WHAT IS EXPECTED: From the material below, copy each line that holds the word "label".

DATASET ENTRIES:
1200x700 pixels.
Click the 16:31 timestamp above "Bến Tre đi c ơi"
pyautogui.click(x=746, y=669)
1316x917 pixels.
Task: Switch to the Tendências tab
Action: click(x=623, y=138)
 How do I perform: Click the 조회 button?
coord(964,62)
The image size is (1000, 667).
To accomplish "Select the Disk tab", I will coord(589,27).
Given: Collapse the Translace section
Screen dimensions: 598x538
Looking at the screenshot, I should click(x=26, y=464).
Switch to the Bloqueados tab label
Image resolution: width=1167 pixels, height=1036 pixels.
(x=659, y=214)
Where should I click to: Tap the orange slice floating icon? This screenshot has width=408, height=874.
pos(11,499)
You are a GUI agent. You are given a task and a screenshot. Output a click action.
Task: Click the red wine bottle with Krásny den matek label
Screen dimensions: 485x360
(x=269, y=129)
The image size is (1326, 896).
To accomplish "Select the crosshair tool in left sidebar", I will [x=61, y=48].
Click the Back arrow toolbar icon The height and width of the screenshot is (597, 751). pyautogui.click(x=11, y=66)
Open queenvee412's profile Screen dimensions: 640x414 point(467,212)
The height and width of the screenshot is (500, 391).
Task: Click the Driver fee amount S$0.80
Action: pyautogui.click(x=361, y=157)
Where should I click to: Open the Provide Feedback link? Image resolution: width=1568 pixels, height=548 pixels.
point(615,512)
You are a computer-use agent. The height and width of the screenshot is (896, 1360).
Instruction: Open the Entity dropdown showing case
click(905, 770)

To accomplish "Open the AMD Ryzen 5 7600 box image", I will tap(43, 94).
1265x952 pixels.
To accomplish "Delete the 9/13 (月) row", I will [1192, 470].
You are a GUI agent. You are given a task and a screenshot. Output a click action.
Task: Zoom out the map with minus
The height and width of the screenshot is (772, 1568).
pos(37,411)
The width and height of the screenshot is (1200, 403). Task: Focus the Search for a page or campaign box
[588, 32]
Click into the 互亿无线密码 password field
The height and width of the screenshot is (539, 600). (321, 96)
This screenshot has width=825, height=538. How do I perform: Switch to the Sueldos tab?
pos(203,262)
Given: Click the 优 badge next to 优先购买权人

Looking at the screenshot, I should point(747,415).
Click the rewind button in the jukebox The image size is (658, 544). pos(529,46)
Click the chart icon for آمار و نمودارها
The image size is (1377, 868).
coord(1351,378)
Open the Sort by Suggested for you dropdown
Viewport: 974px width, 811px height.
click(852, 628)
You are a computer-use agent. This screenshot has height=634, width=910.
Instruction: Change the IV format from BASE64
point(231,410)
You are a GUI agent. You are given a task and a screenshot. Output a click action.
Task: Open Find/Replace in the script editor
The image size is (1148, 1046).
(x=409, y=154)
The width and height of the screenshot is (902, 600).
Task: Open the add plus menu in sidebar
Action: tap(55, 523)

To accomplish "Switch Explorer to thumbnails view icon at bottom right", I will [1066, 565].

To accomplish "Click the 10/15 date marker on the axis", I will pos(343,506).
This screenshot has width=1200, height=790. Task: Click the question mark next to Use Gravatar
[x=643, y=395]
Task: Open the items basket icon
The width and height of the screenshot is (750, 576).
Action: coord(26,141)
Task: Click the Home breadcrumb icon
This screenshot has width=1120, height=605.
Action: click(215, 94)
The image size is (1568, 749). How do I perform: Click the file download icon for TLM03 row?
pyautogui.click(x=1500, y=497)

EXPECTED ANSWER:
Switch to the Bloqueados tab label
Task: Click the red wine bottle with Krásny den matek label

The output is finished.